The dextran sulfate sodium (DSS) and trinitrobenzene sulfonic acid (TNBS) were used as models of colitis. Expression of uPAR in healthy and colitic mice was assessed by Real-Time and western-blot. uPAR expression was investigated by confocal microscopy and flow cytometry. The functional role of uPAR was assessed by the use of uPAR knock out (KO) mice. Colitis disease activity index (DAI) was calculated and intestinal damage evaluated by both endoscopy and histology. The expression of colonic mucosal matrix metalloproteinase (MMPs) along with local inflammatory cytokine production were estimated by Real-Time and ELISA. Macrophage activation and function were assessed by gentamycin protection assay.

Results

The expression levels of uPAR increased during colitis induction both in the DSS and TNBS models, as measured by Real-Time and confirmed by western blot (4–6 times, p < 0.01).
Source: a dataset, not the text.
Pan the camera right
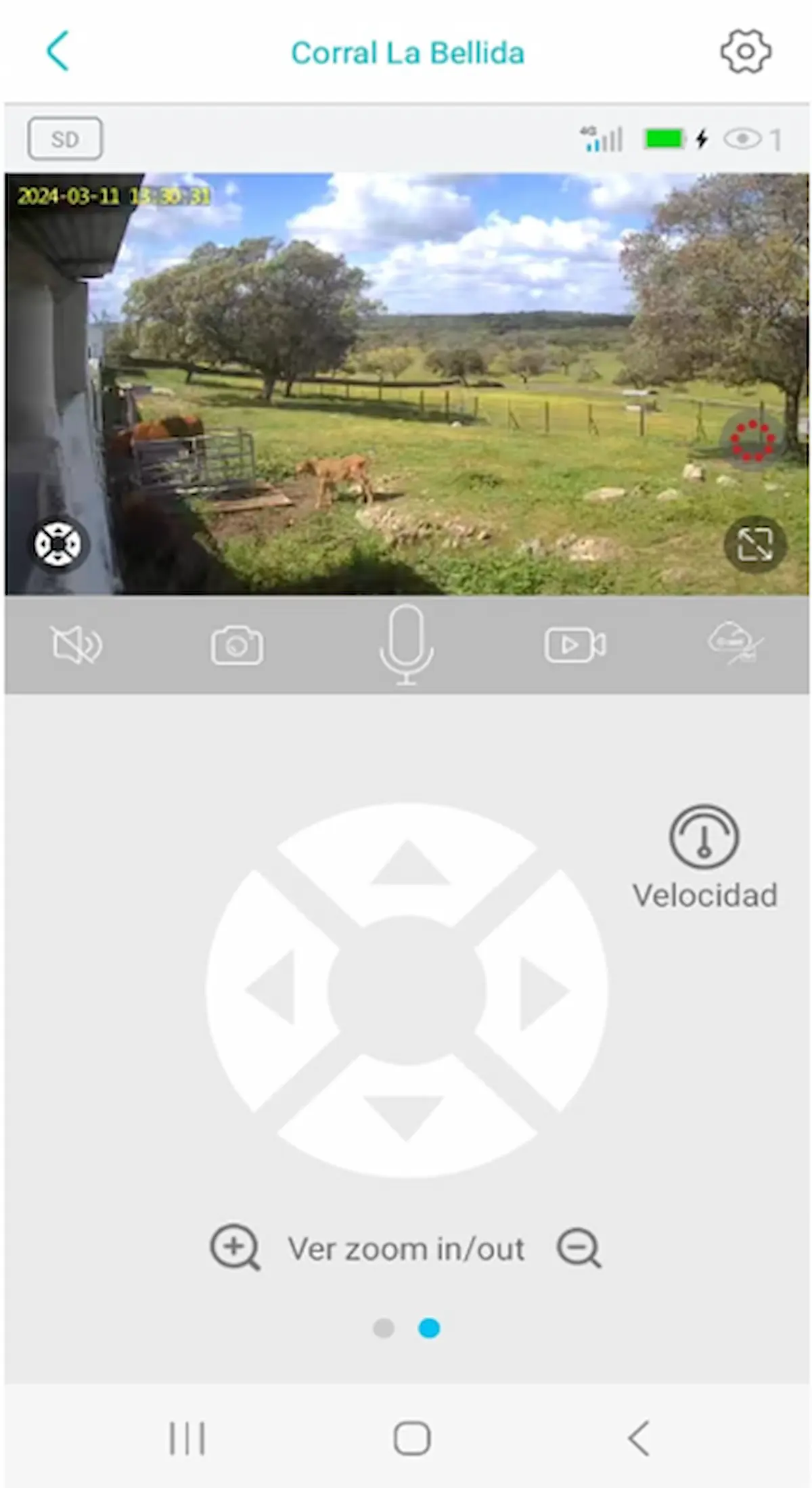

Confocal microscopy and FACS analysis identified CD68+ cells as the major cell type expressing high levels of uPAR after colitis induction. KO mice displayed higher weight loss and increased DAI (p < 0.01, for DSS model; p < 0.05, for TNBS model), compared to WT. Histological and endoscopic score were significantly higher in KO mice (p < 0.05). In both models, uPAR absence led to an augmented production of MMP-3, -9 and -12 as well as TNF, IFN-g and IL-6. Functionally, KO lamina-propria macrophages showed a severe impairment in bacterial phagocytosis (p < 0.01) displaying an increased expression of M1 polarization markers such as iNOS and IL-12p40 (p < 0.01).

Conclusion

Our findings reveal uPAR as a key component involved in controlling intestinal inflammation. In particular, uPAR expression is up-regulated during colitis by CD68+ macrophage and its genetic deletion leads to detrimental inflammation. uPAR is required for a correct bacterial handling by lamina-propria macrophages and unveiling the mechanism behind its function could offer a new therapeutic target to control intestinal inflammation.